▶ Task prompt
Could you copy every entry exactly, with nothing changed?

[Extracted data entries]

=== Section Start ===

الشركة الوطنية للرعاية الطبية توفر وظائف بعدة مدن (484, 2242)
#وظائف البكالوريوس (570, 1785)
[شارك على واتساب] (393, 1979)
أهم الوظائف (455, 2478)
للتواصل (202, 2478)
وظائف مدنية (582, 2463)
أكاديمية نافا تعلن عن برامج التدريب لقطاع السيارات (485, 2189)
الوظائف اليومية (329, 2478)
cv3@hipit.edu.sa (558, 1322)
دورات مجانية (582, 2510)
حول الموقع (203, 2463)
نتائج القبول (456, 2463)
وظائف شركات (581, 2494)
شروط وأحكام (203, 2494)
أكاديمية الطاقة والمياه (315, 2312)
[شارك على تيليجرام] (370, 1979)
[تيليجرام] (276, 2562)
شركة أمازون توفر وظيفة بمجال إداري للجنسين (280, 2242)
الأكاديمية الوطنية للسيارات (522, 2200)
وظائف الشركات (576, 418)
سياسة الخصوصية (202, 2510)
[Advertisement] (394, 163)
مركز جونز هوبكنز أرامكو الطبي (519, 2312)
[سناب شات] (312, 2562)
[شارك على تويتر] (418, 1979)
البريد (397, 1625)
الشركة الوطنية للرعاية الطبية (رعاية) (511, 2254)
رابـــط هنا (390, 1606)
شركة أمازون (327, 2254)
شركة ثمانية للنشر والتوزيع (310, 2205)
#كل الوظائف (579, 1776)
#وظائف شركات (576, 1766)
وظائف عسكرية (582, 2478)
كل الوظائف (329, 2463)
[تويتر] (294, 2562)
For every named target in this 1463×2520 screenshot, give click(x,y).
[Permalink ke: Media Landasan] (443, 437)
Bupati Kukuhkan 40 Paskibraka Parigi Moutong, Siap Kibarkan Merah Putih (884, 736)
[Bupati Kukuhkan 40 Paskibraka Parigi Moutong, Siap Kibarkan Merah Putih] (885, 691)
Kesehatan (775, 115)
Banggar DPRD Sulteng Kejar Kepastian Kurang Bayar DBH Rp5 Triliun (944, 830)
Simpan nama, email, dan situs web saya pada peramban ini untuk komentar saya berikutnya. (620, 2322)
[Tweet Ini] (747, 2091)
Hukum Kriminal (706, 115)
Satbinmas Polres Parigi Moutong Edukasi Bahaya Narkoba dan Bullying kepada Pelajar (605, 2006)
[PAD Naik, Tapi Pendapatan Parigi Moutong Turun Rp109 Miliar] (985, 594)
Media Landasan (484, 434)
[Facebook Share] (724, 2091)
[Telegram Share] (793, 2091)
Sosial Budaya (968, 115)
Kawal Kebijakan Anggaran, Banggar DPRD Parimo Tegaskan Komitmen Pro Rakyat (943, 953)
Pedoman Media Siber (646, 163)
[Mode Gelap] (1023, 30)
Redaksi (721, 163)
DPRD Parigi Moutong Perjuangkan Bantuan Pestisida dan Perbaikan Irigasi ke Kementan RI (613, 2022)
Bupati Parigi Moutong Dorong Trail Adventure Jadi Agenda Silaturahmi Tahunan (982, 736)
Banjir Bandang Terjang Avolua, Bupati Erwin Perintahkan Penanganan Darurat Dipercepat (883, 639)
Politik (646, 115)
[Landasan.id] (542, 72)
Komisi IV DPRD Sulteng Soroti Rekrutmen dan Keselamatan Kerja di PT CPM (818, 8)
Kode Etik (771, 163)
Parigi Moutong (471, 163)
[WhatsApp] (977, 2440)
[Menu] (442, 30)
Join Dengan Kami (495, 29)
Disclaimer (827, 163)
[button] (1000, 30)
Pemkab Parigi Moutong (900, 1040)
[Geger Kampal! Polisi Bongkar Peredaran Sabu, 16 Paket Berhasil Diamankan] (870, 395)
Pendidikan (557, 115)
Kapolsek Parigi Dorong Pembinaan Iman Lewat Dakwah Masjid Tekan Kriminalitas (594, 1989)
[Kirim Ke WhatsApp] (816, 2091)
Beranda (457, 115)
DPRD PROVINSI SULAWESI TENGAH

=== Section End ===

▶ Task response
الشركة الوطنية للرعاية الطبية توفر وظائف بعدة مدن (484, 2242)
#وظائف البكالوريوس (570, 1785)
[شارك على واتساب] (393, 1979)
أهم الوظائف (455, 2478)
للتواصل (202, 2478)
وظائف مدنية (582, 2463)
أكاديمية نافا تعلن عن برامج التدريب لقطاع السيارات (485, 2189)
الوظائف اليومية (329, 2478)
cv3@hipit.edu.sa (558, 1322)
دورات مجانية (582, 2510)
حول الموقع (203, 2463)
نتائج القبول (456, 2463)
وظائف شركات (581, 2494)
شروط وأحكام (203, 2494)
أكاديمية الطاقة والمياه (315, 2312)
[شارك على تيليجرام] (370, 1979)
[تيليجرام] (276, 2562)
شركة أمازون توفر وظيفة بمجال إداري للجنسين (280, 2242)
الأكاديمية الوطنية للسيارات (522, 2200)
وظائف الشركات (576, 418)
سياسة الخصوصية (202, 2510)
[Advertisement] (394, 163)
مركز جونز هوبكنز أرامكو الطبي (519, 2312)
[سناب شات] (312, 2562)
[شارك على تويتر] (418, 1979)
البريد (397, 1625)
الشركة الوطنية للرعاية الطبية (رعاية) (511, 2254)
رابـــط هنا (390, 1606)
شركة أمازون (327, 2254)
شركة ثمانية للنشر والتوزيع (310, 2205)
#كل الوظائف (579, 1776)
#وظائف شركات (576, 1766)
وظائف عسكرية (582, 2478)
كل الوظائف (329, 2463)
[تويتر] (294, 2562)
For every named target in this 1463×2520 screenshot, give click(x,y).
[Permalink ke: Media Landasan] (443, 437)
Bupati Kukuhkan 40 Paskibraka Parigi Moutong, Siap Kibarkan Merah Putih (884, 736)
[Bupati Kukuhkan 40 Paskibraka Parigi Moutong, Siap Kibarkan Merah Putih] (885, 691)
Kesehatan (775, 115)
Banggar DPRD Sulteng Kejar Kepastian Kurang Bayar DBH Rp5 Triliun (944, 830)
Simpan nama, email, dan situs web saya pada peramban ini untuk komentar saya berikutnya. (620, 2322)
[Tweet Ini] (747, 2091)
Hukum Kriminal (706, 115)
Satbinmas Polres Parigi Moutong Edukasi Bahaya Narkoba dan Bullying kepada Pelajar (605, 2006)
[PAD Naik, Tapi Pendapatan Parigi Moutong Turun Rp109 Miliar] (985, 594)
Media Landasan (484, 434)
[Facebook Share] (724, 2091)
[Telegram Share] (793, 2091)
Sosial Budaya (968, 115)
Kawal Kebijakan Anggaran, Banggar DPRD Parimo Tegaskan Komitmen Pro Rakyat (943, 953)
Pedoman Media Siber (646, 163)
[Mode Gelap] (1023, 30)
Redaksi (721, 163)
DPRD Parigi Moutong Perjuangkan Bantuan Pestisida dan Perbaikan Irigasi ke Kementan RI (613, 2022)
Bupati Parigi Moutong Dorong Trail Adventure Jadi Agenda Silaturahmi Tahunan (982, 736)
Banjir Bandang Terjang Avolua, Bupati Erwin Perintahkan Penanganan Darurat Dipercepat (883, 639)
Politik (646, 115)
[Landasan.id] (542, 72)
Komisi IV DPRD Sulteng Soroti Rekrutmen dan Keselamatan Kerja di PT CPM (818, 8)
Kode Etik (771, 163)
Parigi Moutong (471, 163)
[WhatsApp] (977, 2440)
[Menu] (442, 30)
Join Dengan Kami (495, 29)
Disclaimer (827, 163)
[button] (1000, 30)
Pemkab Parigi Moutong (900, 1040)
[Geger Kampal! Polisi Bongkar Peredaran Sabu, 16 Paket Berhasil Diamankan] (870, 395)
Pendidikan (557, 115)
Kapolsek Parigi Dorong Pembinaan Iman Lewat Dakwah Masjid Tekan Kriminalitas (594, 1989)
[Kirim Ke WhatsApp] (816, 2091)
Beranda (457, 115)
DPRD PROVINSI SULAWESI TENGAH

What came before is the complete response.